* EXERCISE DESCRIPTION *
Your task is to retype, exactly, the line containing "711x400 pixels. Task: Click" and every later line through the end of the listing, with pictures omitted.
■ ■ ■ ■ ■ ■ ■
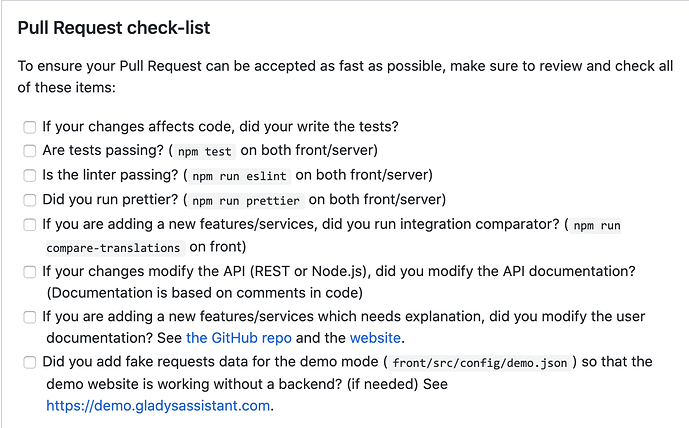Click the 'To ensure your Pull Request' intro paragraph
689x428 pixels.
[x=345, y=76]
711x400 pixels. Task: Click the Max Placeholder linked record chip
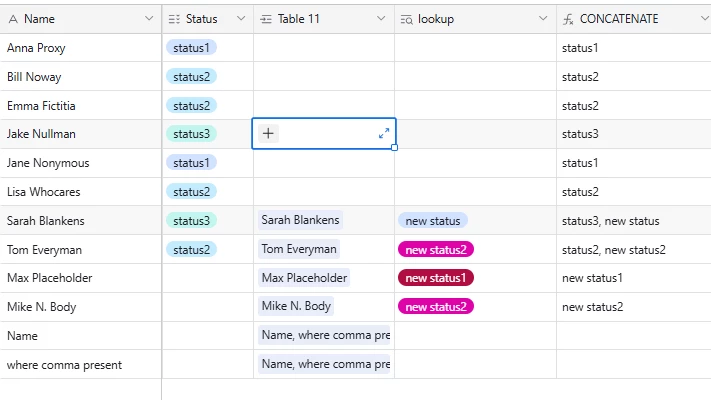304,278
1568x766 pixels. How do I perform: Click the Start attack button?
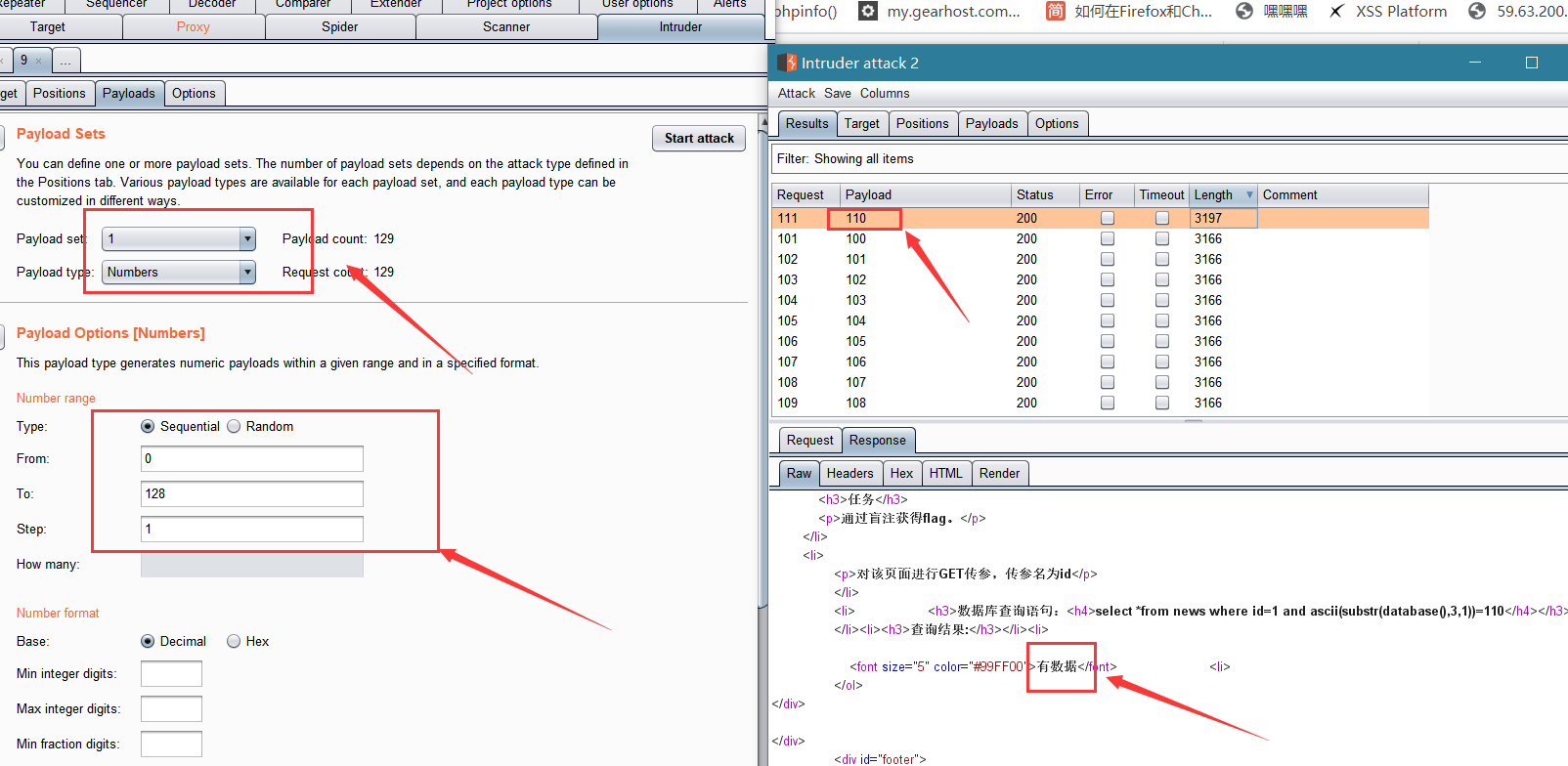pyautogui.click(x=699, y=138)
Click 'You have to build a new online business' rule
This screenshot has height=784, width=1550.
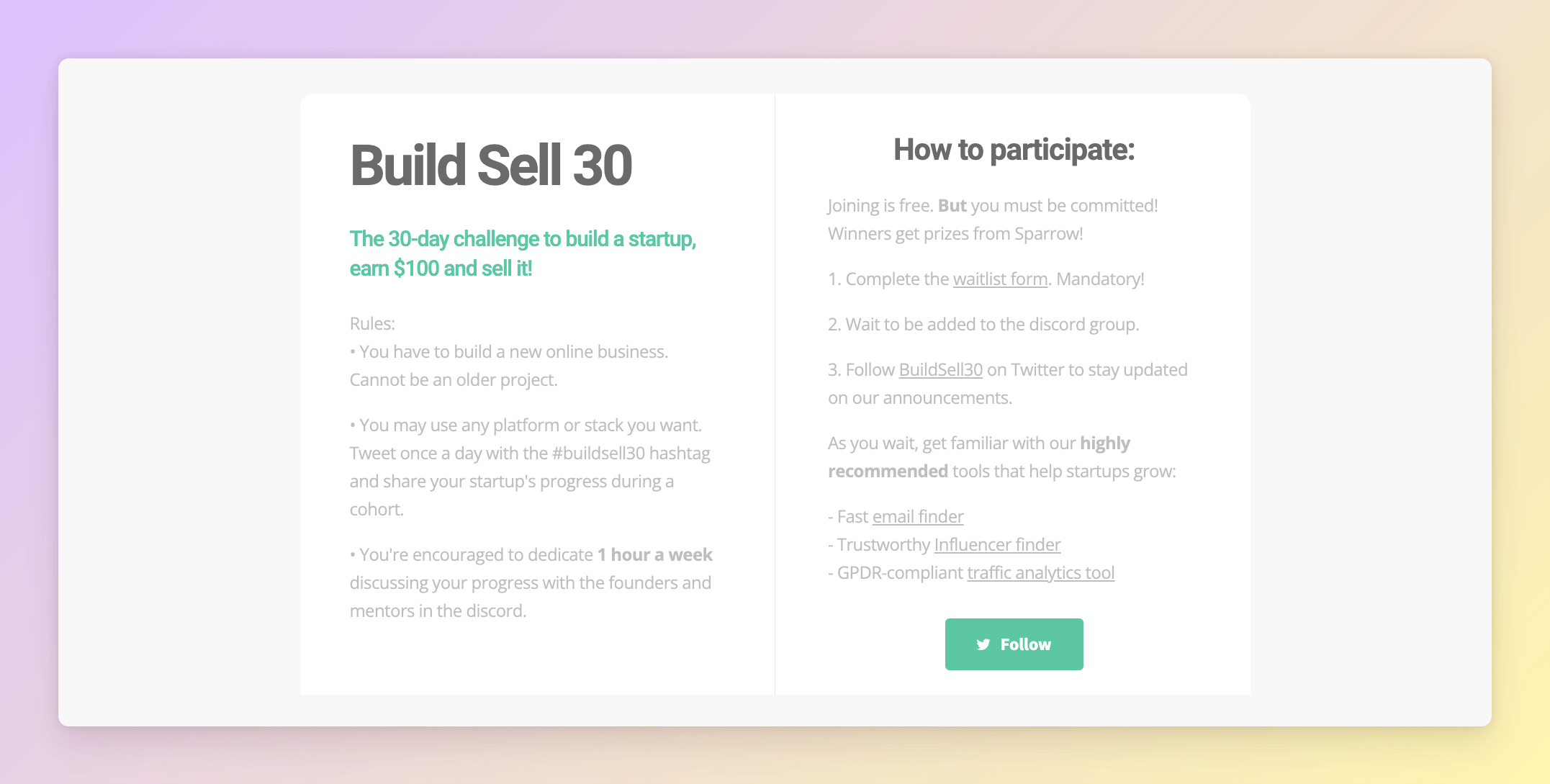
■ ■ ■ ■ ■ ■ ■
* EXERCISE RESULT *
711x400 pixels. Task: Click the Max Placeholder linked record chip
304,278
1568x766 pixels. How do I perform: Click the Start attack button?
pyautogui.click(x=699, y=138)
Click 'You have to build a new online business' rule
This screenshot has height=784, width=1550.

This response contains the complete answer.